## [TEXT FOR ANALYSIS]
⁂
Court Opinion

ID: 7971041
Source: CourtListenerOpinion
Date Created: 2022-09-09 00:55:11.014641+00
Date Added: 2024-06-11T16:34:46.607627
License: Public Domain

MITCHELL, J.
(dissenting).
In view of the facts, among others, that grain is the principal agricultural product of the state, that in the purchase and sale of it there is great liability to abuses in the matter of weights and grades, and that these are usually determined by th°e purchaser with his own instrumentalities, I agree with the court that, although the owner of a warehouse uses it exclusively for the storage of his own grain, yet if he uses it for the purpose of buying-grain from the public, thus rendering it, in effect, a public market, his business is a proper subject of police regulation by the state, to the extent of providing such rules and regulations as are reasonably necessary to secure to the public just and correct weights and grades. The requirement of a license may be a reasonable regulation in such cases, as a means of enabling state officials to ascertain who are engaged in the business. In my opinion, this is the extent of the police power of the state in such cases. But in the act in question (Laws 1895, c. 148) the legislature have not proceeded on any such principle. They have declared all elevators and warehouses falling within the purview of the act, whether used for the storage of grain for others or not, to be public elevators, and subject to all the provisions of the act. These provisions constitute a system of rules and regulations, the different parts of which are so connected with, and dependent upon, each other, that it is in many instances impossible to separate them. Many of them are wholly inapplicable to warehouses not used for the storage of grain for others. The opinion of the court concedes this. Some of them are, in my judgment, clearly not within the police power of the state, as applied to warehouses not used for the storage of grain for others. As illustrating that the system of rules and regulations contained in the act was intended as a unit, applicable to all warehouses within the purview of the act, the fourth section, as I construe it, makes it compulsory on the owner of any such warehouse to engage in the business of storing grain for others, — a thing which is not within the police power of the state, unless the fact that the warehouse happens to be situated on land acquired by a railway company for right of way or for railway purposes in con*228nection with one of its stations or sidings gives the state that power, — a question not considered by the court.
⁂
## [LISTED ENTRIES]
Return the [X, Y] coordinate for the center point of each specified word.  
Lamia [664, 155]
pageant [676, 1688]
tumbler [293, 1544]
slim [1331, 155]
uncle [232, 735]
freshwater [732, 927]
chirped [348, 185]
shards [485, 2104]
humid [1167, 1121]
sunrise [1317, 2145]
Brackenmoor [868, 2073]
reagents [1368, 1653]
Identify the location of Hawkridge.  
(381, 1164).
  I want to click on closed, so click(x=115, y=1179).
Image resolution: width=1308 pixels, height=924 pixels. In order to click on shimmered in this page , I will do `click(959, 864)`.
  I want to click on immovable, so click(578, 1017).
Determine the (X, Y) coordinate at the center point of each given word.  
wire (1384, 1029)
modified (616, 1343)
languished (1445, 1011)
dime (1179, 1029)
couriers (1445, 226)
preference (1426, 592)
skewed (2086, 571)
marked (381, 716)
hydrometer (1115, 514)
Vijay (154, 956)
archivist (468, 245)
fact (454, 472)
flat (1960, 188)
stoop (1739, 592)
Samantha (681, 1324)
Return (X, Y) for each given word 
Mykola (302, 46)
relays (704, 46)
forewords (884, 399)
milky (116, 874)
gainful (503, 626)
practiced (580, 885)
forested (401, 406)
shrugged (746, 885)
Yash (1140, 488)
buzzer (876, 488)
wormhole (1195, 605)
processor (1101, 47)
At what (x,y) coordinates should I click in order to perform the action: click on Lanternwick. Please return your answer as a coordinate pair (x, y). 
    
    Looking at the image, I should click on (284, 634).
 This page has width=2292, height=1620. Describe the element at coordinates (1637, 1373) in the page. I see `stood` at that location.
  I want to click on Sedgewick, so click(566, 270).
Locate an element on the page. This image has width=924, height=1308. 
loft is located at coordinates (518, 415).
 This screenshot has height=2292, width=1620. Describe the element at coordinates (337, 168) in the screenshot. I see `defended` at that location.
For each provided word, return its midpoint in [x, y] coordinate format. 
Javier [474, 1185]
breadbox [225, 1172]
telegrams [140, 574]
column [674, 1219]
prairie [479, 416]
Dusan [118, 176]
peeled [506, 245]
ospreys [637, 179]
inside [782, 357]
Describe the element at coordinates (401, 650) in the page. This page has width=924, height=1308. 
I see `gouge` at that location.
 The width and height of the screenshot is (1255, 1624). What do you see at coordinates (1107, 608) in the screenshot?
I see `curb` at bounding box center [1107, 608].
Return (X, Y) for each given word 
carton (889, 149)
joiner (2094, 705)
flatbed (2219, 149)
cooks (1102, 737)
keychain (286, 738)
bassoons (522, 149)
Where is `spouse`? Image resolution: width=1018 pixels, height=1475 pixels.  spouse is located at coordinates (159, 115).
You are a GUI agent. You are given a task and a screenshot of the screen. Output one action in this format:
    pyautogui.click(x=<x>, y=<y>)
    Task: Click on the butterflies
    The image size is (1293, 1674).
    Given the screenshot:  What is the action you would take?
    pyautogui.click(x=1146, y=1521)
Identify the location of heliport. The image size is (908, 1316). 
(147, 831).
⁂
## [REQUIRED WORK]
A) In the dissenting opinion on grain warehouse regulation, what does the dissent say the fourth section of the act requires of the owner of any warehouse covered by the act?
B) Continue the dissenting opinion on grain warehouse regulation from its last sentence.

## [ANSWER SECTION]
A) It requires the owner to engage in the business of storing grain for others.

B)
As I understand the opinion of the majority, they propose to cut .down the application of the act to warehouses not used for the storage of grain for others than the owner, to such parts of the act as are applicable and appropriate to such business, and to that extent hold it valid. In view of the connection and interdependency of the different provisions of the act, this will be a difficult if not an impossible thing to do. It would -be a most unreasonable task to impose upon every owner of a warehouse used exclusively for the storage of his own grain bought from the public to determine what provisions or parts of provisions are applicable to his business. He can only know this with any certainty after the courts have, by a gradual process of exclusion and inclusion, decided all doubtful questions on the subject. It is possible that upon other points, not raised or presented, a different result might be arrived at; but, considering the case exclusively upon the lines followed by the majority of the court, I am of the opinion that the whole act should be held invalid as to warehouses not used for the' storage of grain for others, and let the legislature hereafter pass an act containing provisions appropriate to that class of warehouses. The fact that the act applies only to elevators and warehouses on railroad right of way, depot grounds, or land acquired by a railroad company for railroad purposes at one of its stations or sidings, may suggest the question whether it is “class legislation”; but, as no such point has been raised, I have not considered it.